La quinta edizione del Grande Fratello Vip è entrata ufficialmente nel vivo. I giorni passano all’interno della casa più spiata d’Italia e i nervi sono sempre più tesi. Le prime eliminazioni hanno portato con sé i primi malumori. Le strategie man mano stanno diventando palesi e c’è qualcuno che ha addirittura deciso di giocare a carte scoperte. Come se non bastasse, la produzione ha deciso di smuovere le acque facendo entrare nuovi concorrenti all’interno della casa più spiata d’Italia. I nuovi ingressi hanno rotto l’equilibrio creatosi nei primi mesi di permanenza. Oggi, in particolare, si è arrivati ad un punto di non ritorno.

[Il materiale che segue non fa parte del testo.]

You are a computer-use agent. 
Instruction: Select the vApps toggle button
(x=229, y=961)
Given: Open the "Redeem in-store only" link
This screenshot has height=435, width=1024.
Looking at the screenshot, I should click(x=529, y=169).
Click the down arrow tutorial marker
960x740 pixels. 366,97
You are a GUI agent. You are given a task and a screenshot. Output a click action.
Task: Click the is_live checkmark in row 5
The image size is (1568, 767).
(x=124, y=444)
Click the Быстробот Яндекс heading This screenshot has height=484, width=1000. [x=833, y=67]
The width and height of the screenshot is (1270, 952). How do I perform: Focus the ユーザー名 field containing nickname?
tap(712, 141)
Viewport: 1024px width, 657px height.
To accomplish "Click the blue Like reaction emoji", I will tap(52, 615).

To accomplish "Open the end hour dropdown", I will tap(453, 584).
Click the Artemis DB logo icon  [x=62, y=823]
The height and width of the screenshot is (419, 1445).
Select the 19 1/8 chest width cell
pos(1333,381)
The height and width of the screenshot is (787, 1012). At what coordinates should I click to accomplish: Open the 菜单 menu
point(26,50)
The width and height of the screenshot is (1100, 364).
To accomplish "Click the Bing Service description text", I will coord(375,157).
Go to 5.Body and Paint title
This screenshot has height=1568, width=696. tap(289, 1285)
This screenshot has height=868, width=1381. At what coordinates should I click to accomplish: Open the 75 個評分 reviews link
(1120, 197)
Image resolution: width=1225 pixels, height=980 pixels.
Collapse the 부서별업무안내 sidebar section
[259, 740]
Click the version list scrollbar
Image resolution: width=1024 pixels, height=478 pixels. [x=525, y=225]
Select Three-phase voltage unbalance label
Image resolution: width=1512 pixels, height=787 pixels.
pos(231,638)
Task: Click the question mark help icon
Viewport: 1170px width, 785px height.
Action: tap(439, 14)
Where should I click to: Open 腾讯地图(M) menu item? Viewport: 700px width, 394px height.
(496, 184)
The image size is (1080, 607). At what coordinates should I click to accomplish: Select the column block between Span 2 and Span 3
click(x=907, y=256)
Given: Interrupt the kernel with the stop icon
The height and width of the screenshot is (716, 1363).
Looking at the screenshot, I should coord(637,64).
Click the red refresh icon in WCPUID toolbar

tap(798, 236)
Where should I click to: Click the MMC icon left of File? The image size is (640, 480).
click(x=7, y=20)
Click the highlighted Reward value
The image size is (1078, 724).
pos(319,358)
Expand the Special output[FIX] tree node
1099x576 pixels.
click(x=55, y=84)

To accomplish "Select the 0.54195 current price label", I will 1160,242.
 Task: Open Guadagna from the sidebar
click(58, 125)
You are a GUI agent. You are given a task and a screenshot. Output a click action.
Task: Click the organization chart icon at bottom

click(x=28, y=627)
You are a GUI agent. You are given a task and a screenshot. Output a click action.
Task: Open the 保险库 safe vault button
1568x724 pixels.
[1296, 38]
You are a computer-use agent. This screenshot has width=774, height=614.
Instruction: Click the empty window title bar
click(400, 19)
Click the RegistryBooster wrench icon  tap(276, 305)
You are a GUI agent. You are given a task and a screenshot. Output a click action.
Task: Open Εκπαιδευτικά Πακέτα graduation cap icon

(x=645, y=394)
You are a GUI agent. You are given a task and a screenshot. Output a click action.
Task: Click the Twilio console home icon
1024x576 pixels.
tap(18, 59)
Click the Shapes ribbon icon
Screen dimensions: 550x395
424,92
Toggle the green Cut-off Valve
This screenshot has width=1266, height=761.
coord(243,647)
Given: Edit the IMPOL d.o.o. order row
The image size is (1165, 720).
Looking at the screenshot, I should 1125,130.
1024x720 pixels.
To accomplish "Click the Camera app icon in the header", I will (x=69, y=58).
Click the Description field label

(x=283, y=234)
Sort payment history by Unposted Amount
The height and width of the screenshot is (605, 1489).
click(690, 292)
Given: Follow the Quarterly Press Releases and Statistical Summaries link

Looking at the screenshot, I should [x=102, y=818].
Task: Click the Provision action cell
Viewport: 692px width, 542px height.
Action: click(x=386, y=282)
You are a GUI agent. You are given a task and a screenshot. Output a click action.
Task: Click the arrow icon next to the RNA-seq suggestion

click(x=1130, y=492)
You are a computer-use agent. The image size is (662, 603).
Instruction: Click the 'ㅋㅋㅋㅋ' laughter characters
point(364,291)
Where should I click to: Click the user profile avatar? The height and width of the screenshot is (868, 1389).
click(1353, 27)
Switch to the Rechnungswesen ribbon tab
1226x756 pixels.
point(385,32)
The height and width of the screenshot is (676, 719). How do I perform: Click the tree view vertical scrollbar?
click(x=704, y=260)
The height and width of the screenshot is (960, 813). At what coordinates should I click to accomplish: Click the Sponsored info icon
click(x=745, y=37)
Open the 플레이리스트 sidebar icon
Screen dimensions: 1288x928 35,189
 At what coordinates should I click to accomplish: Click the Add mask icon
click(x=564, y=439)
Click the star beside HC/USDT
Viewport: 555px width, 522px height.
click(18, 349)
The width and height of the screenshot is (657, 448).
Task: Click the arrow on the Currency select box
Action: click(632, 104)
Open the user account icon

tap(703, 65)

GF VIP 5, furiosa lite nella casa: cos’è successo

Oggi pomeriggio c’è stata una lite abbastanza furiosa nella casa del GF VIP 5. Protagoniste Elisabetta GregoraciSelvaggia Roma. Le due inquiline della casa più spiata d’Italia sono ai ferri corti. Selvaggia ha fatto il suo ingresso nel reality show con l’obiettivo di smascherare la showgirl calabrese. La Gregoraci, infatti, ha iniziato una conoscenza con Pierpaolo Pretelli. Se da una parte l’ex velino sembra ‘cotto’ della showgirl, dall’altra Elisabetta ha messo le mani avanti, dichiarando che tra di loro potrà esserci solo un’amicizia. Selvaggia, ex fiamma di Pretelli, ha attaccato dal primo minuto la Gregoraci, che nel pomeriggio ha definitivamente perso le staffe.

Elisabetta Gregoraci si è avvicinata al vetro per parlare con Pretelli, recluso nel Cucurio. Selvaggia Roma, però, si è interposta tra di loro, facendo arrabbiare la showigirl calabrese. Elisabetta ha letteralmente perso le staffe ed ha dichiarato: “Fai il tuo percorso. Non sei venuta al Grande Fratello per parlare della Gregoraci“. La conduttrice calabrese se l’è presa poi anche con Pretelli, reo di non averla difesa.